The spreadsheet (`i308.xlsx`, `i308.ods`, ...) containing your solution and a description (`i308.txt`, `i308.pdf`, ...) giving some details on your approach and the version number of the application should be submitted in a compressed file (`i308.zip`).

(10 points)

**I. 309.** Nowadays one can learn the usage of several programs by simply watching some video tutorials on them on the Internet. These videos typically feature an instructor solving a given problem on their computer, and the steps together with some verbal comments are recorded. With the help of program Jing, for example, one can create such videos.

Your task is to illustrate some features of the *clone tool* of the Inkscape program (version 0.48 or higher) capable of creating vector graphics. The length of your video tutorial should not exceed 5 minutes. You can use an arbitrary recording program, not only Jing. Your video should be uploaded to a free video hosting site.

A document (`i309.pdf`) should be submitted, containing the name and version number of the application used, and a link pointing to your tutorial video.

(10 points)

**S. 76.** Model railway packages can be purchased from the Random Railway Toy Factory (RRTF) containing some connectable tracks, a locomotive and some railroad cars. Different packages may contain a different number of tracks, but RRTF aims to put them into a package in such a way that if each piece is used, then one can construct a railway which can be traversed by the train completely, finally returning to its starting position.

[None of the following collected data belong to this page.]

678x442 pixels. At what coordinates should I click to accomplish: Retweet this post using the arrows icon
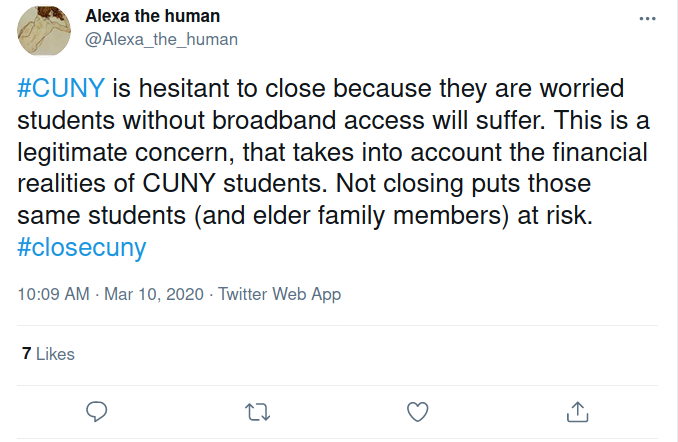pyautogui.click(x=257, y=411)
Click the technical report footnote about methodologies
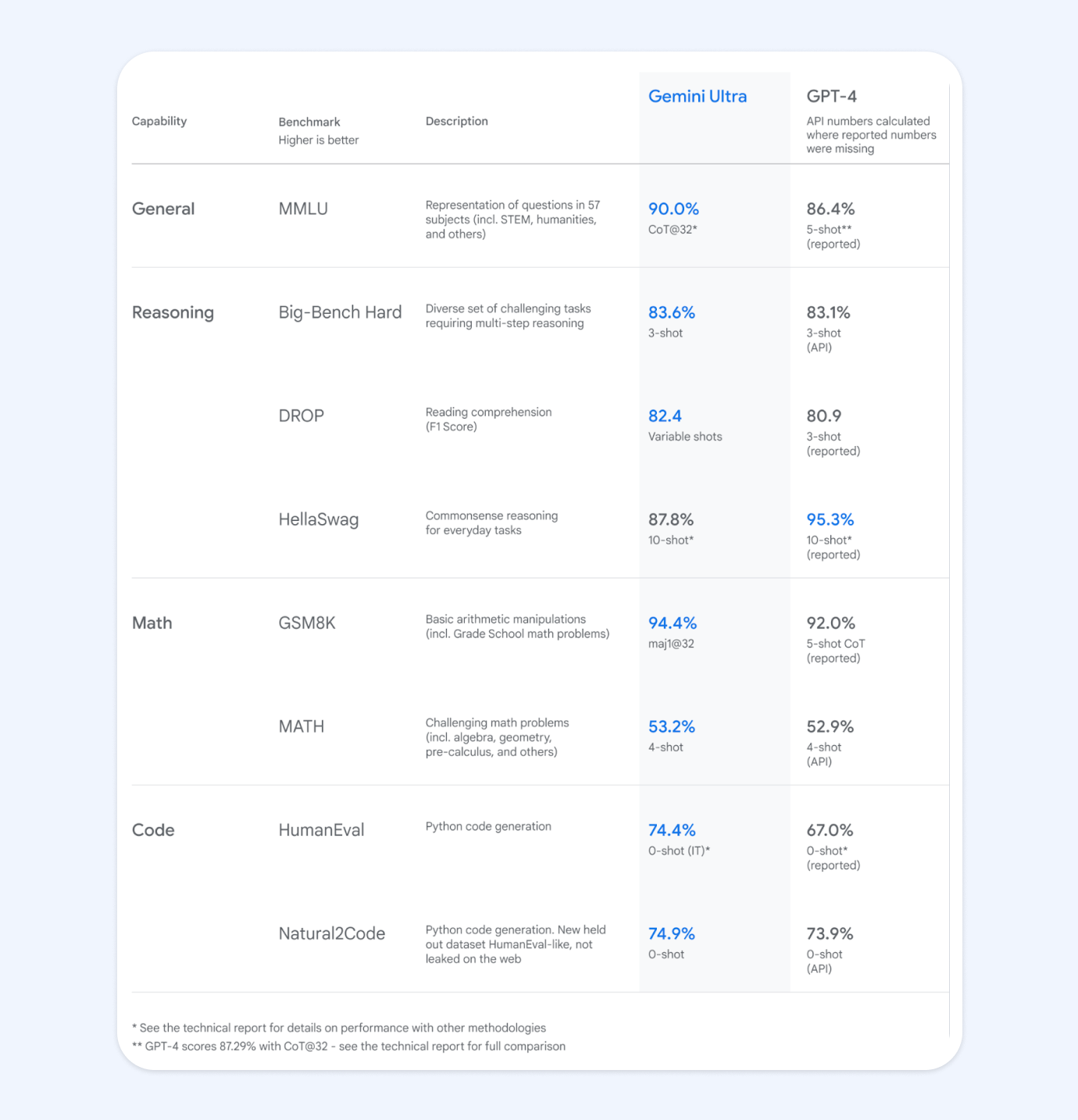 [x=339, y=1028]
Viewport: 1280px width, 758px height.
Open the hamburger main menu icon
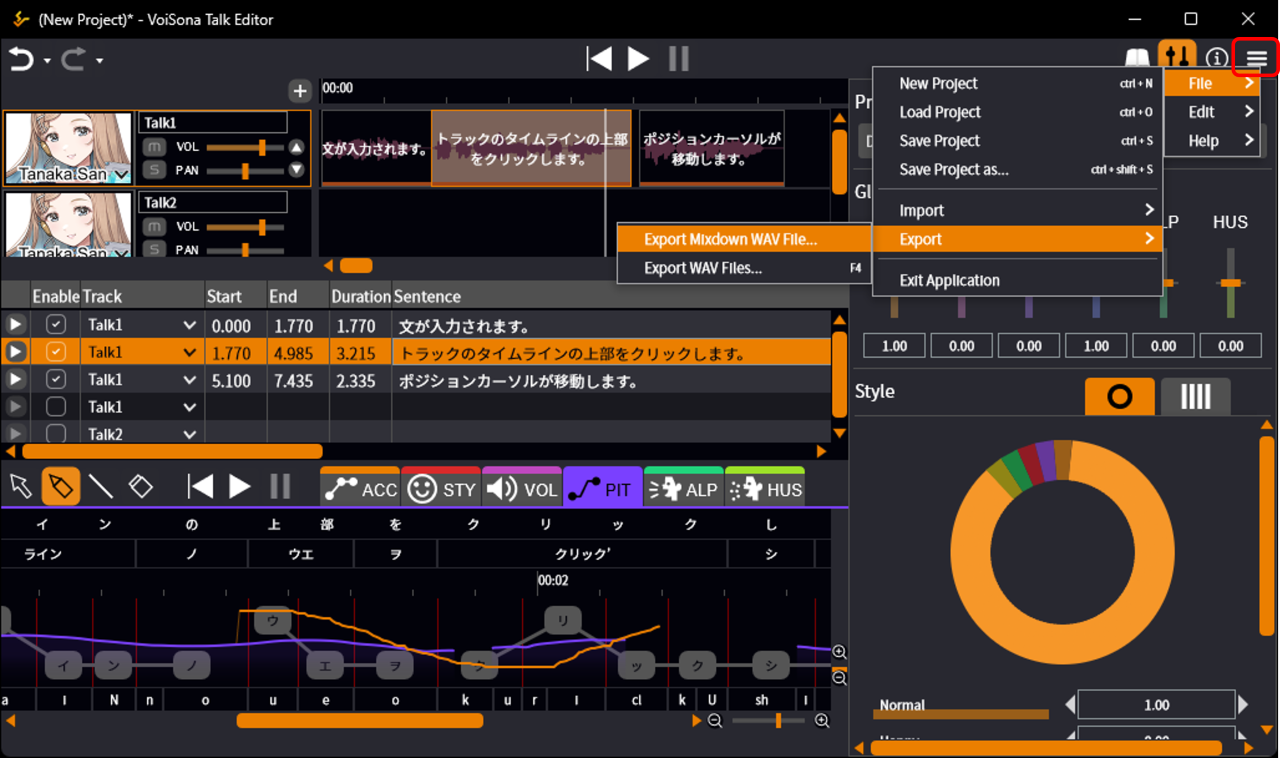[1256, 59]
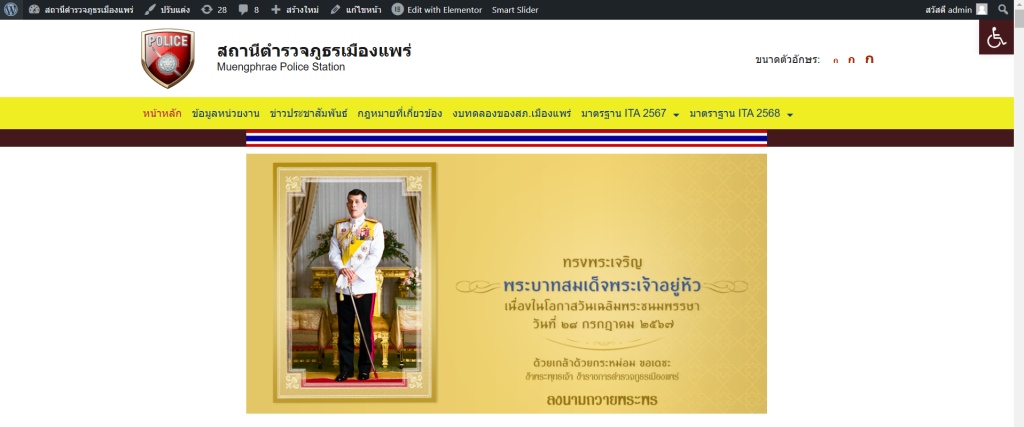Expand มาตราฐาน ITA 2568 dropdown arrow

pos(790,115)
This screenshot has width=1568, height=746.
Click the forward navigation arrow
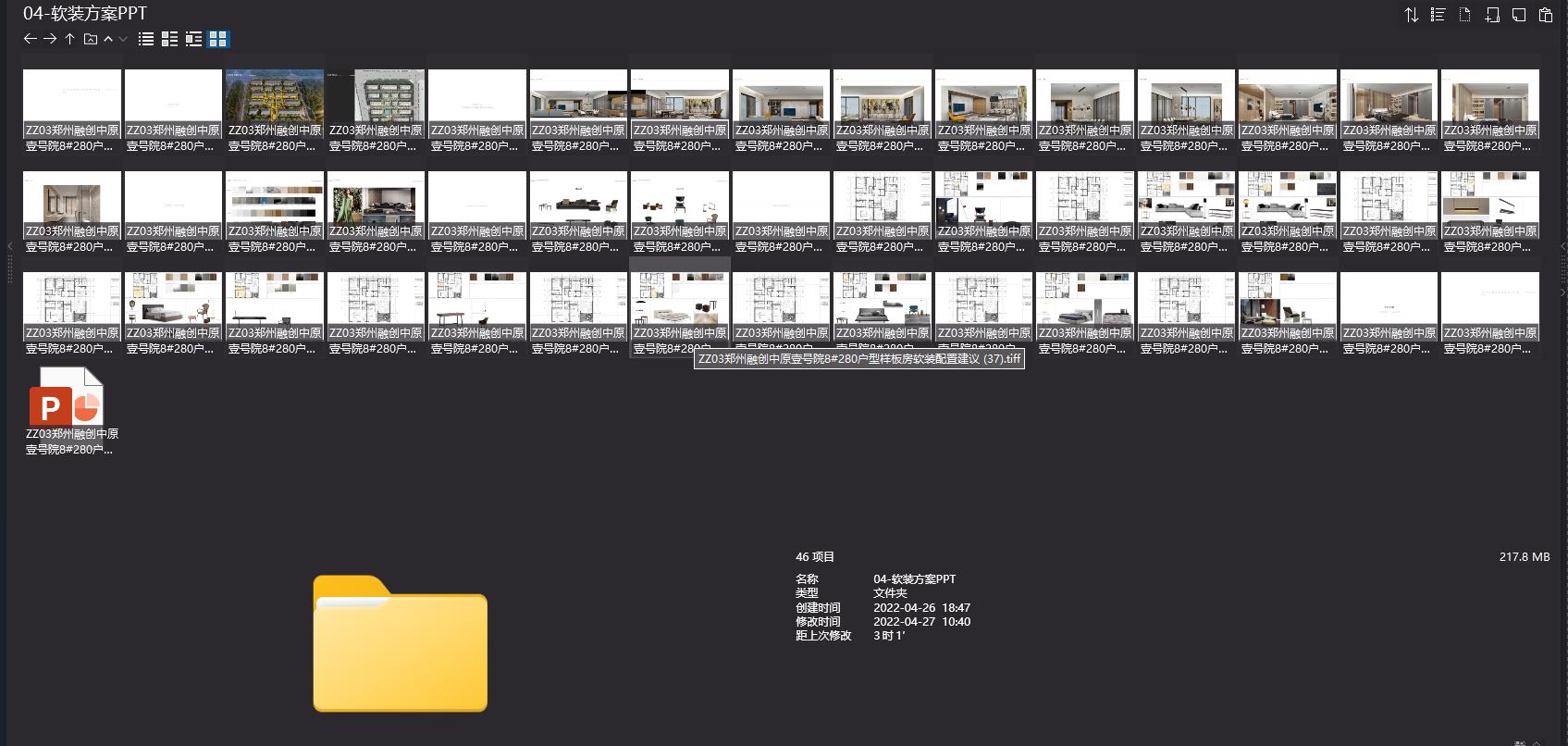point(50,39)
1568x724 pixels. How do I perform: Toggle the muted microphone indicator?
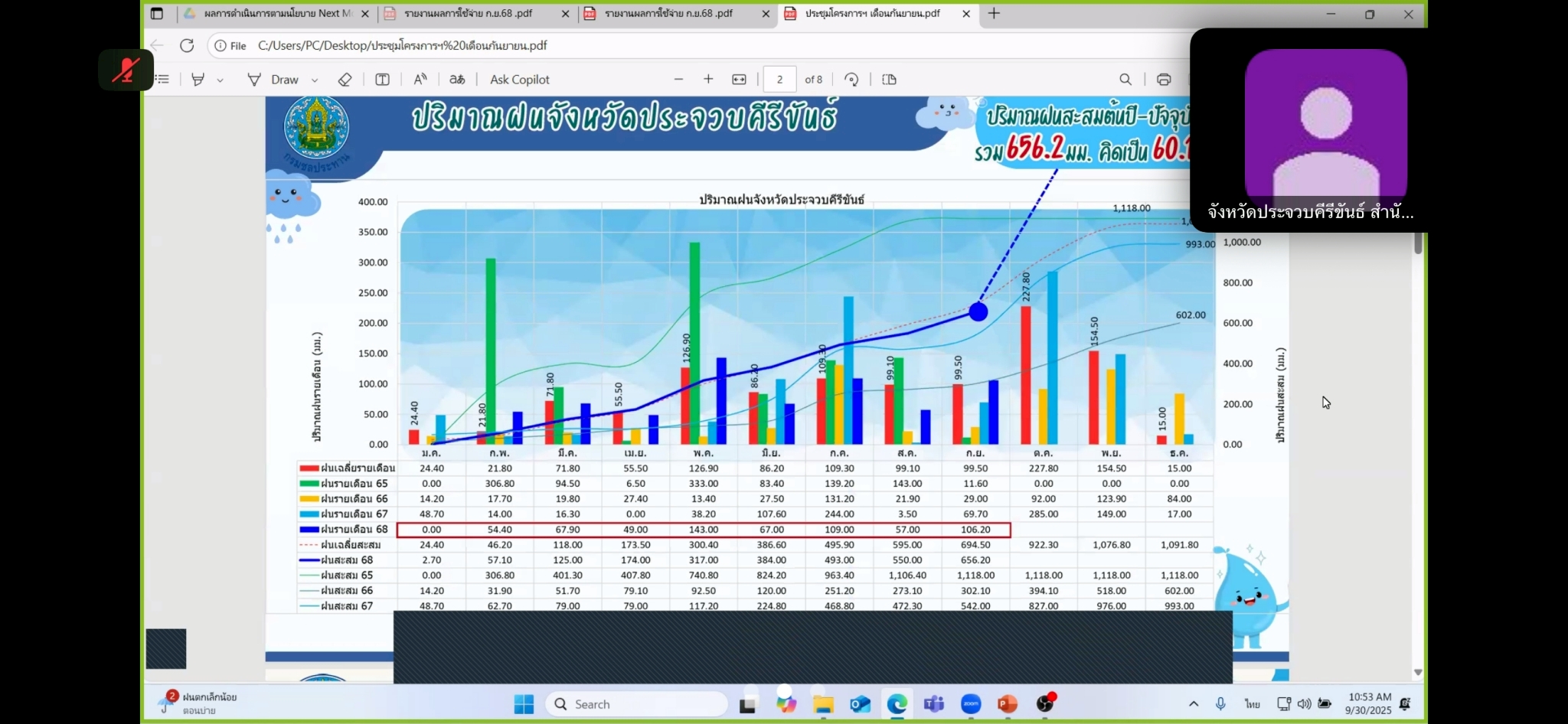tap(126, 70)
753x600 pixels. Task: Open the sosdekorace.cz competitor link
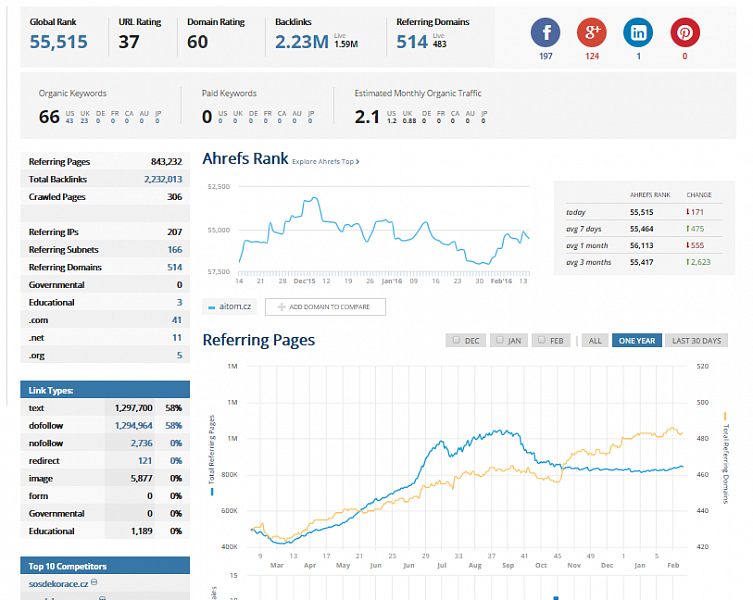(x=56, y=582)
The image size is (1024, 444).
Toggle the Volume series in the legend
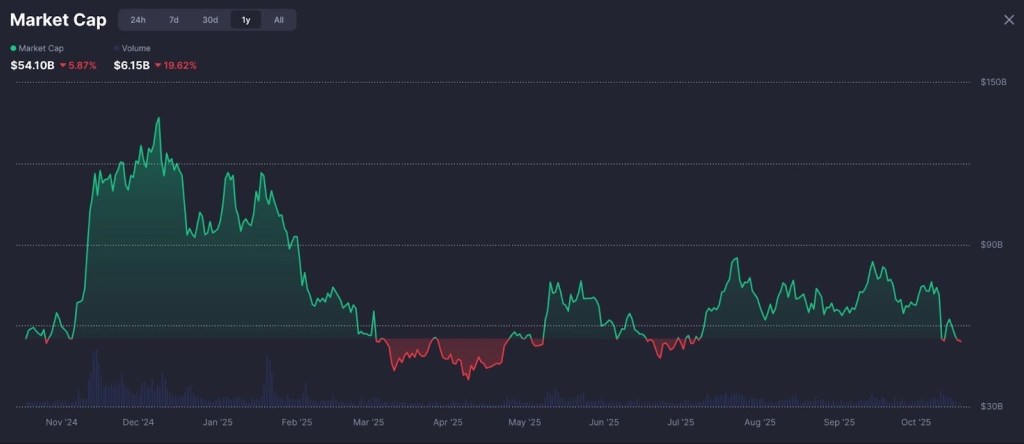tap(134, 48)
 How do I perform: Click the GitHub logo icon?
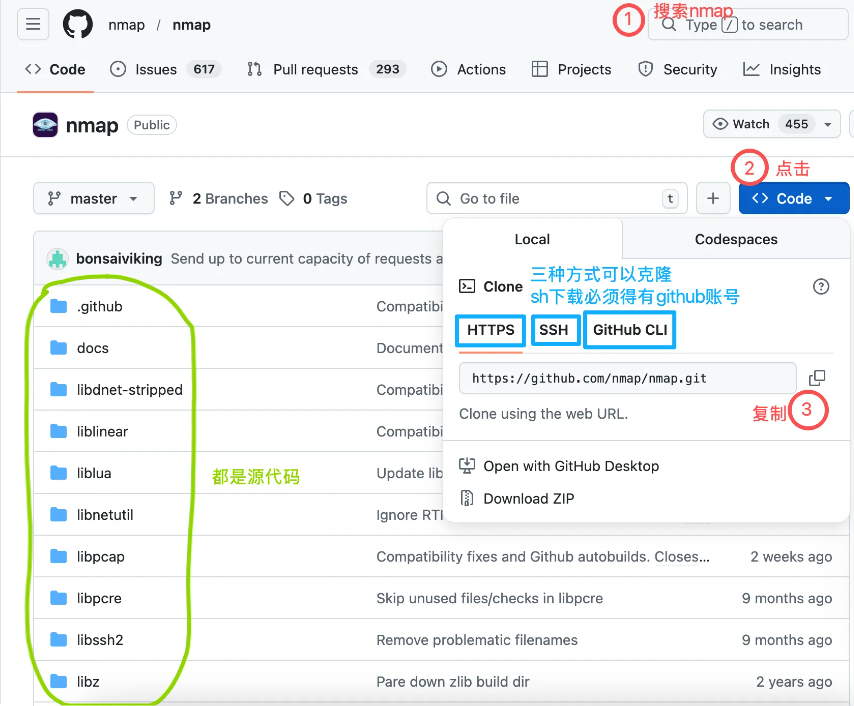[78, 25]
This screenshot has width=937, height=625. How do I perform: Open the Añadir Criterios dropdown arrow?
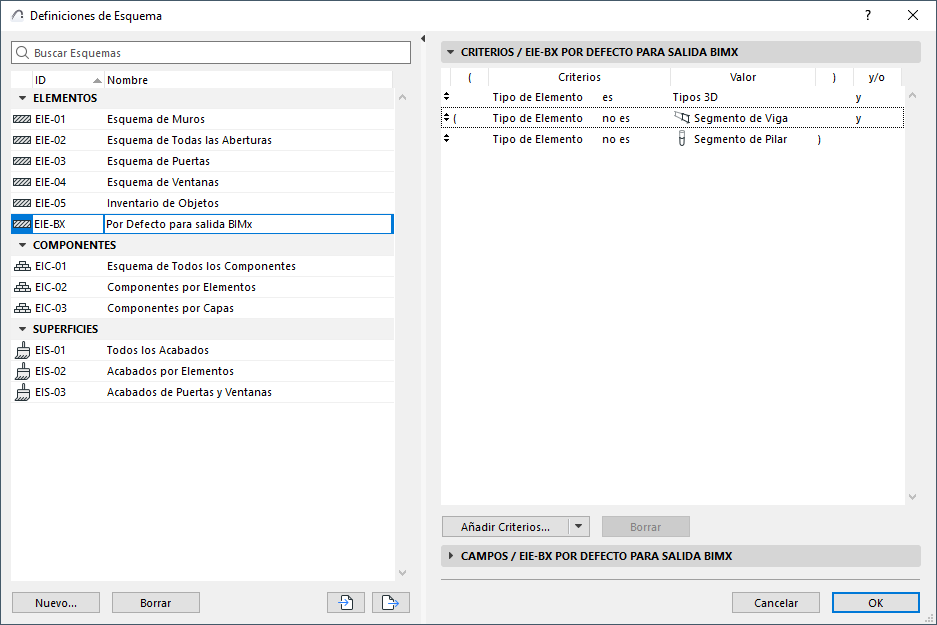coord(578,526)
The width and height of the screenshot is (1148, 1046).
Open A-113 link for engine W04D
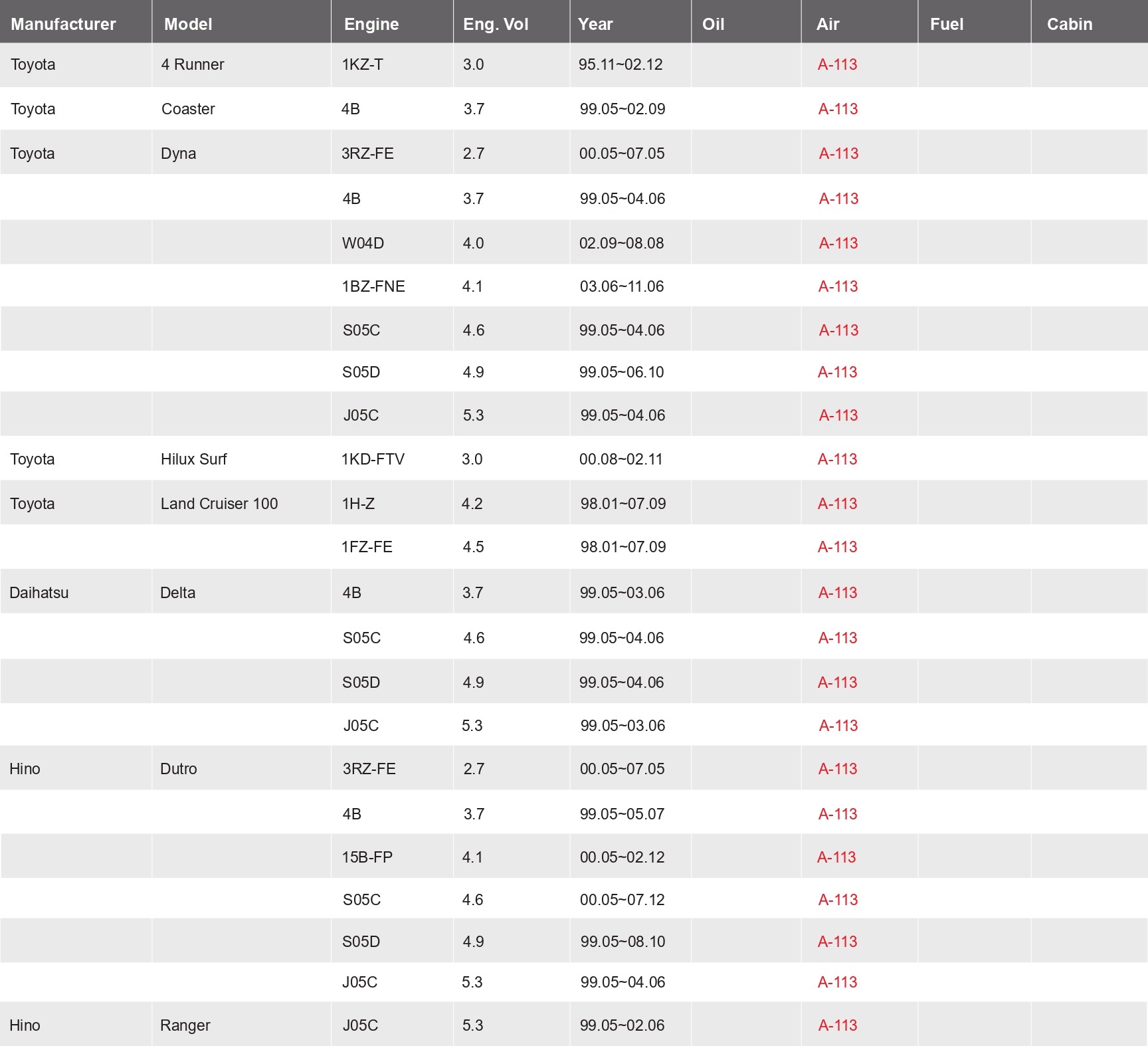pos(838,243)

In other words, the train can go on forever - or at least until the locomotive has enough power.

However, RRTF does not include any assembling instructions in the game package, so it is not surprising that some customers and their children are unable to construct the above ideal railway. So RRTF promised that if it was impossible to create an ideal railway by using elements of one's package, one would get a second package for free. Due to the challenges of assembling the track and the tempting offer of RRTF, some customers are asking for our help. After they have provided us with a description of the railway elements of their package, they would like to be given the assembling instructions of an ideal track, or, if it is impossible, they would like to have some information why it is not realizable.

A package contains the following types of elements having tracks on their both sides: a straight element of length two, a quarter-circular arc of radius one, and a perpendicular crossing of length two in both directions with intersection in the middle.

The arced element can be used in both left and right turns. On the ideal track, both ends of both directions of the perpendicular crossing element should be joined to other elements. Elements can be joined to each other only through their connecting parts. Each package contains at least 25, but at most 35 elements, and there are at most 4 crossings.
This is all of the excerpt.